(Dataset entries)
-- Opening Marker --

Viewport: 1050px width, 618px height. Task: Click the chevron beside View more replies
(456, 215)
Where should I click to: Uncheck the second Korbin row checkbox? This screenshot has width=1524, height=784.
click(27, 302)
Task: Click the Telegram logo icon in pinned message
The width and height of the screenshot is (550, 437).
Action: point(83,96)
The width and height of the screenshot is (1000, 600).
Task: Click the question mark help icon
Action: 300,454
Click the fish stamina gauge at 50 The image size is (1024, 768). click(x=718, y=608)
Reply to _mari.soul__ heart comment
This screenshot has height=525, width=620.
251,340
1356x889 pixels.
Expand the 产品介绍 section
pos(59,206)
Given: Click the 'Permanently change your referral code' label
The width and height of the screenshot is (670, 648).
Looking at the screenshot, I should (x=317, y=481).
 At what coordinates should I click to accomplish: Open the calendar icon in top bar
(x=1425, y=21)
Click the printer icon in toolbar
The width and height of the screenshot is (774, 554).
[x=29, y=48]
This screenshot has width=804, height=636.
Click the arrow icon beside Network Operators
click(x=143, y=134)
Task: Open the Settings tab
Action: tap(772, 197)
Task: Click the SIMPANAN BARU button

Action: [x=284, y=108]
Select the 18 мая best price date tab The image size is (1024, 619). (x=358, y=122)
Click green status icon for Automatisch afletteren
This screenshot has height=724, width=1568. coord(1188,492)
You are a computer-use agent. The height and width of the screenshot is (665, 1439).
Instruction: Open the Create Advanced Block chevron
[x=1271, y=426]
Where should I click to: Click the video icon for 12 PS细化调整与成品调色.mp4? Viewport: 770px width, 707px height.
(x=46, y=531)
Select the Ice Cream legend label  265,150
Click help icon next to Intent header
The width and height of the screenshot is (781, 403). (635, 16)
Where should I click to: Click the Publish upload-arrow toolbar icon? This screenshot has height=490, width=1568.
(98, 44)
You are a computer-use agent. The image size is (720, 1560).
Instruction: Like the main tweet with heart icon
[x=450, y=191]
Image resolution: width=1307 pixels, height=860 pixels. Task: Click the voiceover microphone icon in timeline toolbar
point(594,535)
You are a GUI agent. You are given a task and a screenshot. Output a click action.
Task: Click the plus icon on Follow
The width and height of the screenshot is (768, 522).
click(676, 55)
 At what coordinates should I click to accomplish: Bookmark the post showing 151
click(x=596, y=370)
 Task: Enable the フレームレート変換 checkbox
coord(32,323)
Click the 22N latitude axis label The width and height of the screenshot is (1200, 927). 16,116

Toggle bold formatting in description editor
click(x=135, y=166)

-- Closing Marker --

The expected result is a copy of each line in the records where "computer" appears.

> [RESULT OF THIS EXERCISE]
You are a computer-use agent. The height and width of the screenshot is (665, 1439).
You are a computer-use agent. The image size is (720, 1560).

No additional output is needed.